- Awarded for: The best player in each given NSL season
- Country: Australia
- First award: 1977
- Final award: 1989
- Most awards: Frank Farina and Bobby Russell (2)

= National Soccer League Player of the Year =

The National Soccer League Player of the Year was an annual soccer award present to the most outstanding player in Australia's National Soccer League.
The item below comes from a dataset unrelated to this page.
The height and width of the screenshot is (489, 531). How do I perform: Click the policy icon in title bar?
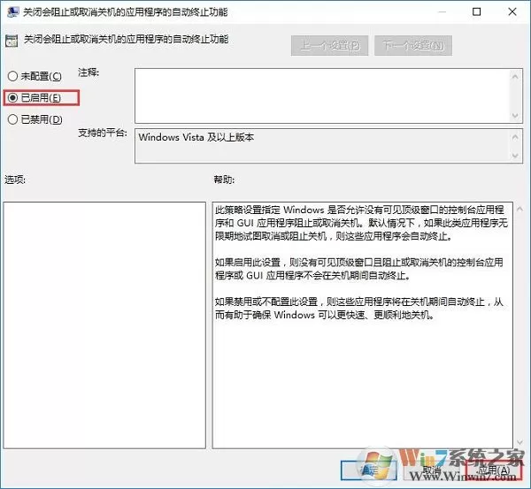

The award was established in the NSL's first season in 1977 and it ran until 1989. The following season it was replaced by the Johnny Warren Medal.

The inaugural winner was Jimmy Rooney of Marconi, who finished second that season. The last winner of the award was Zlatko Nastevski, who played for table-toppers Marconi when he won the award. Bobby Russell and Frank Farina are the only people to have won the award twice.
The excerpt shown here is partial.